La idea de las Antípodas habitadas (aceptada por Lucrecio, De rerum natura, I.373-375) es ridiculizada por San Agustín («Antipodas esse [...] nulla ratione credendum est», De civitate Dei XVI.9), San Isidoro (Etymologiae IX.II.113 y XIV.V.17) y Beda:

Neque [...] Antipodarum ullatenus est fabulis accommodandus assensus, vel aliquis refert historicus vidisse vel audisse vel legisse, qui meridianus in partes solem transierunt hibernum ita ut eo post tergum relicto, transgressis Aethiopum fervoribus, temperatas ultra eos hinc calore illinc rigore atque habitabiles mortalium reperint sedes.4

La opinión de estos autores prestigiosos se aceptaba y se repetía a lo largo de muchos siglos, pero de vez en cuando surgía una opinión contraria. El papa Zacarías, contemporáneo de Beda, escribió en 748 a San Bonifacio sobre los alegatos contra un sacerdote, de nombre Virgilio (¿Fergal?): «De perversa enim et iniqua doctrina, quae contra Deum et animam suam locutus est: si clarificatum fuerit, ita eum confiteri, quod alius mundus et alii homines sub terra sint seu sol et luna, hunc habito concilio ab ecclesia pelle, sacerdotii honore privatum».5 Por desgracia, no se conservan las palabras de Virgilio. Sí se conserva, sin embargo, el trabajo de otro contemporáneo de Beda, Beato de Liébana: todas las versiones de su mapa incluyen un cuarto continente, aunque no es seguro que represente las Antípodas (se sugiere a veces que constituiría la parte meridional de África).6 En algunas versiones de su mapa, este continente tiene un habitante: un esciópode, un hombre con un solo pie enorme, con el cual se protege contra el sol.7 Es posible que Beato haya querido de este modo prescindir del problema teológico: si los habitantes de las Antípodas son una raza monstruosa cuya relación con la raza humana es discutible (véase Friedman 1984: caps. 5 y 9), la cuestión de su ascendencia no es tan urgente. Otras razas monstruosas son ubicadas en las Antípodas por autores tanto anteriores como posteriores a Beato (Moretti 1994: 98–103).

Al pasar los siglos, parece haber mayor tolerancia en cuanto a la idea de las Antípodas habitadas (véase Wright 1965: 159–165), pero principalmente porque se convierten cada vez más en tema literario, con cierta vaguedad en cuanto a su posición geográfica.
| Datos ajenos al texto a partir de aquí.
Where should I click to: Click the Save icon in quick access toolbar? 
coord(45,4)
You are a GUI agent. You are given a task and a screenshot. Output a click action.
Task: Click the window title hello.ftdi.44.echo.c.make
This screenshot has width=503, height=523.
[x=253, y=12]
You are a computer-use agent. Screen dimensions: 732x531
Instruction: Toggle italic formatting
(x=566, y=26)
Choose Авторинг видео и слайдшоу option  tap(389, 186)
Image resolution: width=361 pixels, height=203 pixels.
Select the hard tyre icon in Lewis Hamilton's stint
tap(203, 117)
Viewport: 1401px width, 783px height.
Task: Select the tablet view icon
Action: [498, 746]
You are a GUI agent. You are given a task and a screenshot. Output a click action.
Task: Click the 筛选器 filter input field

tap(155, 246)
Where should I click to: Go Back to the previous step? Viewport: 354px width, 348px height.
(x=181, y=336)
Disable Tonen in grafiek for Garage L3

A veces se dice, por ejemplo, que allí espera Arturo el regreso a su reino.8 Sin embargo, las Antípodas en su sentido literal, el de una tierra más allá del intenso calor ecuatorial, conservaban un halo de tierras prohibidas, de conocimientos peligrosos. Cualquier viajero que tratara de acercarse a ellos se expondría no sólo a los obvios peligros físicos del viaje sino también a la condena con la cual Dios amenazó a Adán si adquiría los conocimientos prohibidos: «Ex omni ligno paradisi comede. De ligno autem scientiae boni et mali ne comedas, in quocumque enim die comederis ex eo, morte morieris» (Gen. 2:16-17). No debe de sorprendernos, por lo tanto, que la idea de este viaje prohibido se haya asociado en la Edad Media con dos de los viajeros más atrevidos de la Antigüedad clásica, uno histórico pero novelado, mitologizado; el otro ficticio, inventado por Homero: Alejandro Magno y Ulises.